The majority of the studies performed on women did not find a difference in the incidence of BC among women with and without the HIV virus, there even being evidence that the female population carrying HIV showed lower rates of incidence of this disease, which could be explained by the immunological dysfunction of these patients [11]. There are however no studies of the same type on men. In any case, the relationship between BC and HIV remains uncertain [2].
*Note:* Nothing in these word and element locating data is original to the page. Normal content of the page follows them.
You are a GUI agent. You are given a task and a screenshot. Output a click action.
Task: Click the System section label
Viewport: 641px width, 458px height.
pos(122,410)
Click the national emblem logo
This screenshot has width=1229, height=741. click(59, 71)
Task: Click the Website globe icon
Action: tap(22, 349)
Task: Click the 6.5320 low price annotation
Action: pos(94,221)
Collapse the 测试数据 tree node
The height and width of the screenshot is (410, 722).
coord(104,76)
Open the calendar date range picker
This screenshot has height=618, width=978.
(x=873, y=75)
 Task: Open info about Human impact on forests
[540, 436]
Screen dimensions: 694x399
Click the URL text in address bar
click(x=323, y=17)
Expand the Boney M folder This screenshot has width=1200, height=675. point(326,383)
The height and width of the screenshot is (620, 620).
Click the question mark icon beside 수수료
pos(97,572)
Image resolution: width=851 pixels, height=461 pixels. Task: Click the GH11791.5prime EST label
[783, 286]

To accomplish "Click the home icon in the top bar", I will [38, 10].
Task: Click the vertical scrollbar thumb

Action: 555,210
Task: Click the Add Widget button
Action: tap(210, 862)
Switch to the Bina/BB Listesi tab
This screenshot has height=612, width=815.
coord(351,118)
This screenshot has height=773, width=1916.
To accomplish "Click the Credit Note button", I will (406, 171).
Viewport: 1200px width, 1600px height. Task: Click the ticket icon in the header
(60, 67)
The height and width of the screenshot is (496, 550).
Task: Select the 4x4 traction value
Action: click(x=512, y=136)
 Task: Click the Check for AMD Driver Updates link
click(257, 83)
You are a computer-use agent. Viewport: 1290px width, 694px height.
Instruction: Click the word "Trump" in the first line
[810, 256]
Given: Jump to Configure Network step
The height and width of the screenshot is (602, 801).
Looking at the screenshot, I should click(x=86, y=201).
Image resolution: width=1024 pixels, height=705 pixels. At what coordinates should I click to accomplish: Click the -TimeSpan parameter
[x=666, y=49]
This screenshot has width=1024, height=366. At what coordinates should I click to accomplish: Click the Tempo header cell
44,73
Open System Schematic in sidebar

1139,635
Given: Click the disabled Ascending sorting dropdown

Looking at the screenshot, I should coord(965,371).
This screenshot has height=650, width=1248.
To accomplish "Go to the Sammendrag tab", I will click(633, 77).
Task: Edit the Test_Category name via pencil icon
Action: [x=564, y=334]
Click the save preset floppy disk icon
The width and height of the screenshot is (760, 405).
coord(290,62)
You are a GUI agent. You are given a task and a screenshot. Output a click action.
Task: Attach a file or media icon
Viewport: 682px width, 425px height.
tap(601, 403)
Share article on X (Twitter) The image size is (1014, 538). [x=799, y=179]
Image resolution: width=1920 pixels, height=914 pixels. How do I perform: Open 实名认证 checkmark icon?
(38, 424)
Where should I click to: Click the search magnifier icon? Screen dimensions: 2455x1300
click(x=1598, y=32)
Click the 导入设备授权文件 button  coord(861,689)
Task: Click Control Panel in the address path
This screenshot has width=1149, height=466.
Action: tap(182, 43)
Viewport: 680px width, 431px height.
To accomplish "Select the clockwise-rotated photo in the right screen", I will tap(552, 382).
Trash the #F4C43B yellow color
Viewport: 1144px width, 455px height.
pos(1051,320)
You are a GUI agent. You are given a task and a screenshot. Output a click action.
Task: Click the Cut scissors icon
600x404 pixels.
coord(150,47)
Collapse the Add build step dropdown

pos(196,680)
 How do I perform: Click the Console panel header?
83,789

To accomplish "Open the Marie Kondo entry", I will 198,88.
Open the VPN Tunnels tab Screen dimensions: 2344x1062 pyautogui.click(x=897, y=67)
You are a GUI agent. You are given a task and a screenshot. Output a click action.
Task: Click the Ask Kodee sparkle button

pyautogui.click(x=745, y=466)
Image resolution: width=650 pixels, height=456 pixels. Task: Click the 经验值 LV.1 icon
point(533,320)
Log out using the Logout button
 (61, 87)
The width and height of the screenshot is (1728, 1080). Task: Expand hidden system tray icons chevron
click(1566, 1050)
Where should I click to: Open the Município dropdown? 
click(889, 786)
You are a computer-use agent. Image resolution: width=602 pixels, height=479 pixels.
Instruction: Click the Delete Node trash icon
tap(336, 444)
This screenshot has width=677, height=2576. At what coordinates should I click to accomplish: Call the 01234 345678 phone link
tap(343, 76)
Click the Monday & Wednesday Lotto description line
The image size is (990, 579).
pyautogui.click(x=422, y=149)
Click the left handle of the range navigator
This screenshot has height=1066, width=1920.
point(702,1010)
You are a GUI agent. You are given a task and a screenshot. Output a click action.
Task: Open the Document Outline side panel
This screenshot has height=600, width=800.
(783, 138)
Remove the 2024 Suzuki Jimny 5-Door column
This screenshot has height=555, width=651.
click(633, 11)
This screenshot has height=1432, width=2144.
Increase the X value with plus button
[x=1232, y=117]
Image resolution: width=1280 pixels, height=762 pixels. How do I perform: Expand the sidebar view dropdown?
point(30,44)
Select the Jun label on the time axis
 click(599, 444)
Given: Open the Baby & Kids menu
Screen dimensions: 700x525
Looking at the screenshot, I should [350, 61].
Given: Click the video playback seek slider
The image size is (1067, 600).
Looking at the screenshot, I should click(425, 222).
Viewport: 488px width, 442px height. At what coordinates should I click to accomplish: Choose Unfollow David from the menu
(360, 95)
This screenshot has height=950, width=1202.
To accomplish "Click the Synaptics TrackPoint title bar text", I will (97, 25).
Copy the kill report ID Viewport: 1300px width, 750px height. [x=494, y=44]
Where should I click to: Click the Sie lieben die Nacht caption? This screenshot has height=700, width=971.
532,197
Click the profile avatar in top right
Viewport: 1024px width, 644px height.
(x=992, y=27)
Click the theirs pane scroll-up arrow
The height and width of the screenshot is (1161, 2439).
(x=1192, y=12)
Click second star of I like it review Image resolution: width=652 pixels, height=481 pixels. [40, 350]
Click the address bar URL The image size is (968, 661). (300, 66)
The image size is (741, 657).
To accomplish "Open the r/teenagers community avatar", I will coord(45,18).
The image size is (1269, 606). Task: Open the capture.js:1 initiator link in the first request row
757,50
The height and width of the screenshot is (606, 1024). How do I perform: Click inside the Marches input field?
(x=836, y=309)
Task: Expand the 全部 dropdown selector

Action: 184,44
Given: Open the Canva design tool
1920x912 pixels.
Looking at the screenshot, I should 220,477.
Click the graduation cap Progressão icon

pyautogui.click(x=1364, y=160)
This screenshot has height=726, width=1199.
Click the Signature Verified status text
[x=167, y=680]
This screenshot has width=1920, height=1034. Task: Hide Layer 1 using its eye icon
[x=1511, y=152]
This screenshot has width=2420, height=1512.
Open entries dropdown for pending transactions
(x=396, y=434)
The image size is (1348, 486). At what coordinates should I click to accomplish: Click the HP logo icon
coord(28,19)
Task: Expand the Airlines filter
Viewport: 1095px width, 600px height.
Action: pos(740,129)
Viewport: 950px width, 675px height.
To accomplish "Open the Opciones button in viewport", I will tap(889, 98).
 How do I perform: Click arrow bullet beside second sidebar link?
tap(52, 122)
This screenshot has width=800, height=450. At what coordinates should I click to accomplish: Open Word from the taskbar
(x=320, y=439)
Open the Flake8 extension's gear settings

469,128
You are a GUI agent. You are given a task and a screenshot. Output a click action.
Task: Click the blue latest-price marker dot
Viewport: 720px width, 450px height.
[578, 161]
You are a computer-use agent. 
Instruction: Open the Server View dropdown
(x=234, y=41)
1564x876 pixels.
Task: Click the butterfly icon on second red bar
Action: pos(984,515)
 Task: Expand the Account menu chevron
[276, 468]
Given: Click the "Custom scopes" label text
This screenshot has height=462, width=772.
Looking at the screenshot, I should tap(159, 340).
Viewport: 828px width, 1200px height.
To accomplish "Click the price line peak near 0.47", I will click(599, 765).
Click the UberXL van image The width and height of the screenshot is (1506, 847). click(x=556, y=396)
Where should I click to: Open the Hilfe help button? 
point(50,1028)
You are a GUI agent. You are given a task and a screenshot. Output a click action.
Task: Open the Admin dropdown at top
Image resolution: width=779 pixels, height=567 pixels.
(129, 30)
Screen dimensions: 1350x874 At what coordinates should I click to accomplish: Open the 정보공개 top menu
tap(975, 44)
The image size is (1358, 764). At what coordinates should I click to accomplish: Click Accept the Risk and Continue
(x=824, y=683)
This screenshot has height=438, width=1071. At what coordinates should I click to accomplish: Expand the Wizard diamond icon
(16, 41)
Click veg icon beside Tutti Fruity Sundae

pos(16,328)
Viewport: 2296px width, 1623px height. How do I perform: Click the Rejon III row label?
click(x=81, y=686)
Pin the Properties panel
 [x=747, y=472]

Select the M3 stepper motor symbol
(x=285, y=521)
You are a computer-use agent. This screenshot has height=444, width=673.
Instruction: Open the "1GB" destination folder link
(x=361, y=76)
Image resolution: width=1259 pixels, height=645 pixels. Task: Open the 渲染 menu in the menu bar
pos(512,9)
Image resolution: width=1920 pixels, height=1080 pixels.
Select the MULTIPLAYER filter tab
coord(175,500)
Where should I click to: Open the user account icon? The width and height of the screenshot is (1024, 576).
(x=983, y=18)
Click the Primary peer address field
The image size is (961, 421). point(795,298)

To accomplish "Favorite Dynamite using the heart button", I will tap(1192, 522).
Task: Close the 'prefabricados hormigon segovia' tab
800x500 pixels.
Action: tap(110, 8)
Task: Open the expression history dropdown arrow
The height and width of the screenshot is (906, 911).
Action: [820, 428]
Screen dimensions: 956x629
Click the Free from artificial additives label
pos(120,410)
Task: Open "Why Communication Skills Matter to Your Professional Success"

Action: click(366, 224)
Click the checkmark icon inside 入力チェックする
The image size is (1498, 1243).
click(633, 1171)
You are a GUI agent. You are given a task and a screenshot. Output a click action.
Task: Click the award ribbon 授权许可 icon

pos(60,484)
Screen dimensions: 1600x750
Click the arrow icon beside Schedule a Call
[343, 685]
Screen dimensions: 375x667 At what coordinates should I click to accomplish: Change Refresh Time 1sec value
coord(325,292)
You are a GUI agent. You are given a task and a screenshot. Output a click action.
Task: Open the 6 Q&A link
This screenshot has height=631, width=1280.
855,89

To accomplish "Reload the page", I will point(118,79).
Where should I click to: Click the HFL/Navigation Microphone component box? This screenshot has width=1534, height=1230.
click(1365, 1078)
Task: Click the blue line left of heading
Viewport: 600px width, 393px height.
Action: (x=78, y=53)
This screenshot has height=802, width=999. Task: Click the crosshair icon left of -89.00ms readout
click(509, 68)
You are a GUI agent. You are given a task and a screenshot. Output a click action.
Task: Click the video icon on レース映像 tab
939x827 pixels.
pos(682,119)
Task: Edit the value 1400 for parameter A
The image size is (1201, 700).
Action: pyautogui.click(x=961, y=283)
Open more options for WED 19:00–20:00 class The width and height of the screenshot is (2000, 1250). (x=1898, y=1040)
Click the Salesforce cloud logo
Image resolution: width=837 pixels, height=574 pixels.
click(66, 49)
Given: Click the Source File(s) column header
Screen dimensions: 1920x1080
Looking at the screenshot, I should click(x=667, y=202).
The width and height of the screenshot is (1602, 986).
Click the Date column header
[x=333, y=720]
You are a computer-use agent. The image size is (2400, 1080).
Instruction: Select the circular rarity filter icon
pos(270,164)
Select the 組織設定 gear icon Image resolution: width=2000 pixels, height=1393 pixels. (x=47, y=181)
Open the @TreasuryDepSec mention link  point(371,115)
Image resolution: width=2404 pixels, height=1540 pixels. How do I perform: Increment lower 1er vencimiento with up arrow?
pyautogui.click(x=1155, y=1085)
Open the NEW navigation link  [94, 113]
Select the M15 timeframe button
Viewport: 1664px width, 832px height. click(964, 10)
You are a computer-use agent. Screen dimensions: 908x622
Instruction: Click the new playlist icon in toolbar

Tumor stage and patient’s general condition guide the choice of treatment for BC in men [4]. As for surgery, initial-stage disease or a locally compromised site is treated with radical mastectomy, while the metastatic disease undergoes a simple mastectomy [4]. In men, BC should be handled in the same manner as it is for women [13], radical mastectomy with axillary dissection being the surgical approach most frequently utilized [3]. Tamoxifen has proven to be a strategy capable of increasing the survival in women with BC [3]. As the hormonal receptor positivity in men is even greater than it is in women [3], a study with 57 male patients used this agent in all of the patients [4], as it is an agent capable of increasing the disease-free survival and the overall survival [14]. Radiotherapy is recommended for tumors larger than 1 cm or with more than one compromised lymph node [15], albeit some studies may recommend it for all patients with compromised lymph nodes [16]. In general, the multimodal approach, involving surgery, systemic chemotherapy, and radiotherapy, seems to be the best option for BC treatment in men [4, 17]. For patients with metastatic disease, tamoxifen can be used in combination with chemotherapy [4], which has shown good results even when the objective was palliative. In respect to the approach for central nervous system metastasis cases, up to now there is a need to broaden the concepts utilized in the treatment of women, as there are no similar cases reported in the databases consulted. The average survival is 60% for 5 years [3], 40% for 10 years [3], and approximately 20% for advanced disease [4].

Breast cancer in men with metastasis to the central nervous system is a rare condition, there being found no similar reports in the available databases. It should be pointed out that even though rare, it should be considered among the differential diagnoses for SNC metastases in men, especially if the primary site has not been ascertained. The role of HIV in the genesis of BC remains controversial, and further studies are necessary to define its influence.

Conflict of Interests

The authors declare that there is no conflict of interests regarding the publication of this paper.

Acknowledgment

This paper was developed in the Discipline of Neurosurgery, Faculdade de Ciências Médicas da Santa Casa de Misericórdia de São Paulo, São Paulo, Brazil. The authors declare that they have read this paper and agree with all the information described in it. Each author believes that the paper represents honest work and this information has not been published before. The patient described in the case report has given their informed consent for the case report to be published.